People I cared about, people who cared for me, even if we weren't exactly always friends.

People I didn't want to walk away from forever, even if it meant facing up to all the grief and the pain and the loss.

The image swirled away and the shadows returned. The sunshine beam that was Risa held out her hand.

Please, Riley, she pleaded. Walk back with me.

I hesitated. Turned to look at the shadow that was Death. Studied his outstretched hand.

Please, Riley, that little sunshiny voice said.

I turned and placed my hand in hers. Her little fingers clenched around mine, and suddenly the darkness was gone.

In its place were scents of antiseptic and humanity, wolf and vampire, death and unhappiness. Deep, deep unhappiness.

But the most overwhelming scent of all was the scent of soap and powder and everything that was good in this world.

Risa.

I opened my eyes. Dia's little girl was sitting on the bed right in front of me and her smile shone out, warming my shattered soul in a way few other things could right now.

"Riley's decided to live," she said happily, and flung herself into my arms, her chubby arms giving me a hug that just about threatened to cut off my air supply.

And I didn't care one little bit—just wrapped my arms around her and held on tight.

The minute I moved, Rhoan gasped and flung himself out of his chair. But it was nothing, absolutely nothing, compared to the storm of love and relief and pure unadulterated love that Quinn flooded into my mind. I grabbed it, hugged it to me, filling the dark, empty places deep inside.

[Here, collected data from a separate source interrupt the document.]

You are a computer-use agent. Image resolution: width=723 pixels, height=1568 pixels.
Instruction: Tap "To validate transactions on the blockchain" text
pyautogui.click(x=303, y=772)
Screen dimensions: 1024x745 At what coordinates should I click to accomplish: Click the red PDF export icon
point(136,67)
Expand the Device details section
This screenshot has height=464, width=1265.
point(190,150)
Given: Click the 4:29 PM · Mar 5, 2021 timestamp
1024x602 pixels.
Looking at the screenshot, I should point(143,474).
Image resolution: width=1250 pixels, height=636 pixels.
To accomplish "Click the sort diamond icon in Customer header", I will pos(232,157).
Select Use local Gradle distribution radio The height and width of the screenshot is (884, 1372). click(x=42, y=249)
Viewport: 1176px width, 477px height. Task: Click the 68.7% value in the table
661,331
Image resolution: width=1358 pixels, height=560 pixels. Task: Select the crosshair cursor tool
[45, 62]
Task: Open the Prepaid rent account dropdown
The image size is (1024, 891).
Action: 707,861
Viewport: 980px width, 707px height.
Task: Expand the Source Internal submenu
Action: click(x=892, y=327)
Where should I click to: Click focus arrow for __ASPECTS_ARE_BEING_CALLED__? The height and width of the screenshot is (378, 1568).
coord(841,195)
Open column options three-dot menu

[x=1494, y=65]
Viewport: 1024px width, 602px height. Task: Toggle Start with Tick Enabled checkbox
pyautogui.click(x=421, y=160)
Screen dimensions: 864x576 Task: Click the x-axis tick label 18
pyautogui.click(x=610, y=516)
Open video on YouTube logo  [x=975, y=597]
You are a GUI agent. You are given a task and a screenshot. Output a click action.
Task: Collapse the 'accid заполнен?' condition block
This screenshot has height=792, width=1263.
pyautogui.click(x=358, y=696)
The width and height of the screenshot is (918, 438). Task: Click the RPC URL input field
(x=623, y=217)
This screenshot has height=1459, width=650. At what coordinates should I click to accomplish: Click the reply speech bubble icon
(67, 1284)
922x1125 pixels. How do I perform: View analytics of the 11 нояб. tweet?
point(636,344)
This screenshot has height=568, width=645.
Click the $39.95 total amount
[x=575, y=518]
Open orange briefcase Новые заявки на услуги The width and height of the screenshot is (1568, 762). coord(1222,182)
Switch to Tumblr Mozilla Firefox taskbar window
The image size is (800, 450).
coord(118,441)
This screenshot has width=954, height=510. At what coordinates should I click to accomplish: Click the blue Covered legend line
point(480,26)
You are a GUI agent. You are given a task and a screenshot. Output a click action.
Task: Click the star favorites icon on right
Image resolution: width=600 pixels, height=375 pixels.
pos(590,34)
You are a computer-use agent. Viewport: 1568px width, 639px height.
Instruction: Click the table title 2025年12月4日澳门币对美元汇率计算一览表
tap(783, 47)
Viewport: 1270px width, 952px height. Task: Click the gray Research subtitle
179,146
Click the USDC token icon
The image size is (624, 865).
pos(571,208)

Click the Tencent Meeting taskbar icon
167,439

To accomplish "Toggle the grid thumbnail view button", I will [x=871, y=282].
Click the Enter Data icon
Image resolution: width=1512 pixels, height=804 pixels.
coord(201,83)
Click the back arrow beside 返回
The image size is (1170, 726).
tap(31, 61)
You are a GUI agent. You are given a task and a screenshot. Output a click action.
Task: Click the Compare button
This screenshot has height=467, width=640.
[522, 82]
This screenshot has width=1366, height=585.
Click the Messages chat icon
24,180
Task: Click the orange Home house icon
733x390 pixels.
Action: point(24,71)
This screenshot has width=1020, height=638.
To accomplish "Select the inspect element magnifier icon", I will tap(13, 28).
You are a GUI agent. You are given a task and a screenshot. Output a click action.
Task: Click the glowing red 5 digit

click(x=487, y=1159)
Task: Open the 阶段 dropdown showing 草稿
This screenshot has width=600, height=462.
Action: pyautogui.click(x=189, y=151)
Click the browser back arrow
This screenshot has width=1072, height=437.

Used it as a shield, a barrier to hold back all that pain and hurt and the need for forgiveness—at least temporarily.

I met his gaze and smiled. A simple smile, and yet it said so much that tears rose his eyes.

Then my gaze went to my brother and in those familiar, haunted depths, I saw the shadow of death. He'd known just how close I'd come.

I smiled and reached out a hand, clasping his. "I had to come back," I said, my voice croaky and stiff with disuse. "Because I hadn't given you and Liander my answer."

"Answer?" he said, confusion flitting briefly across his face.

"Yes," I said, and glanced at Liander. "Let's do it. Let's start a pack of our own."